Welle, Stephen, Kirti Bhatt, and Charles Thornton.
Departments of Medicine, Neurology, and Physiology, University of
Rochester
APStracts 2:0187E, 1995.
The myofibrillar protein synthesis rate in old human skeletal muscle
is slower than that in young adult muscle. To examine whether this
difference in protein synthesis rate is explained by reduced
availability of the mRNAs that encode the most abundant myofibrillar
proteins, we determined relative hybridization signals from probes
for actin mRNA, myosin heavy chain mRNA, and total polyadenylated RNA
in vastus lateralis muscle biopsies taken from young (22-31 years
old) and old (61-74 years old) human subjects. The mean fractional
rate of myofibrillar synthesis was 38% slower in the older muscles,
as determined by incorporation of a stable isotope tracer.

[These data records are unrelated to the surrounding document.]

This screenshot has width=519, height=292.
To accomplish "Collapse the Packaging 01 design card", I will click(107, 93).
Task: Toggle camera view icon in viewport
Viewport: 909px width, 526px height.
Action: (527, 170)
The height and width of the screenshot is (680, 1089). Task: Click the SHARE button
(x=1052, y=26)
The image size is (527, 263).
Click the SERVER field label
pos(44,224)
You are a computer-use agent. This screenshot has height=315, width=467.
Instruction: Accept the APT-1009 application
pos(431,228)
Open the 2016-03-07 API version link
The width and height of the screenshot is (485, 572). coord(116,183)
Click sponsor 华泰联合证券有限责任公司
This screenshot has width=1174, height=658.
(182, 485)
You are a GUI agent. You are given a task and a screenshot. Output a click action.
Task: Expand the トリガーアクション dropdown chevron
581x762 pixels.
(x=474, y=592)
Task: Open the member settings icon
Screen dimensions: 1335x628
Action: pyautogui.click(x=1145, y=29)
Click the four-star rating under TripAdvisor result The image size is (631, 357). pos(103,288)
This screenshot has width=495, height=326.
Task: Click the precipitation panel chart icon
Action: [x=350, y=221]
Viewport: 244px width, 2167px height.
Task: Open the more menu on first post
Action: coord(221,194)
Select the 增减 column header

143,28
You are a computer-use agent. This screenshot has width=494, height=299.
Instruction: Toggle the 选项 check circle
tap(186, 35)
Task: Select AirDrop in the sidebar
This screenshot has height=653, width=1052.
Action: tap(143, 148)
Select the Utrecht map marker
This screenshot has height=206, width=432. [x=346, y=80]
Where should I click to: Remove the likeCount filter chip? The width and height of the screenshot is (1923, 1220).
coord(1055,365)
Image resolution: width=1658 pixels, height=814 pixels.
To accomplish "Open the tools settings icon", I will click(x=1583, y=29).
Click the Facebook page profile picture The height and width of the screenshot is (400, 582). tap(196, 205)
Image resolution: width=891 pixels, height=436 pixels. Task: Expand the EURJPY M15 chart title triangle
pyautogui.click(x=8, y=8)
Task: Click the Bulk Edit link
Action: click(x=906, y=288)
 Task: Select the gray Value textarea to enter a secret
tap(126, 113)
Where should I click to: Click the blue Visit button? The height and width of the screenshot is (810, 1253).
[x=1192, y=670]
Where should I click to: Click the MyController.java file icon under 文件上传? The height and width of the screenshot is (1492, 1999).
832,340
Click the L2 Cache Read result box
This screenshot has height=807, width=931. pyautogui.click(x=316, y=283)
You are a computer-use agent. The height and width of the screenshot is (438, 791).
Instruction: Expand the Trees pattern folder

Total
actin and myosin heavy chain mRNAs, and polyadenylated RNA, were
determined using slot blot assays. Isoform-specific determinations of
[alpha]-actin mRNA, type I myosin heavy chain mRNA, and type IIa
myosin heavy chain mRNA were done with ribonuclease protection
assays. Hybridization signals were expressed relative to tissue DNA
content. There was no difference between age groups in total
polyadenylated RNA, or in any of the specific mRNAs. We conclude that
the slower myofibrillar synthesis rate in older muscle is not caused
by reduced mRNA availability.
Received 5 July 1995; accepted in final form 24 August 1995.
APS Manuscript Number E309-5.
Article publication pending Am. J. Physiol. (Endocrinol. Metab.).
ISSN 1080-4757 Copyright 1995 The American Physiological Society.
Published in APStracts on 23 September 1995.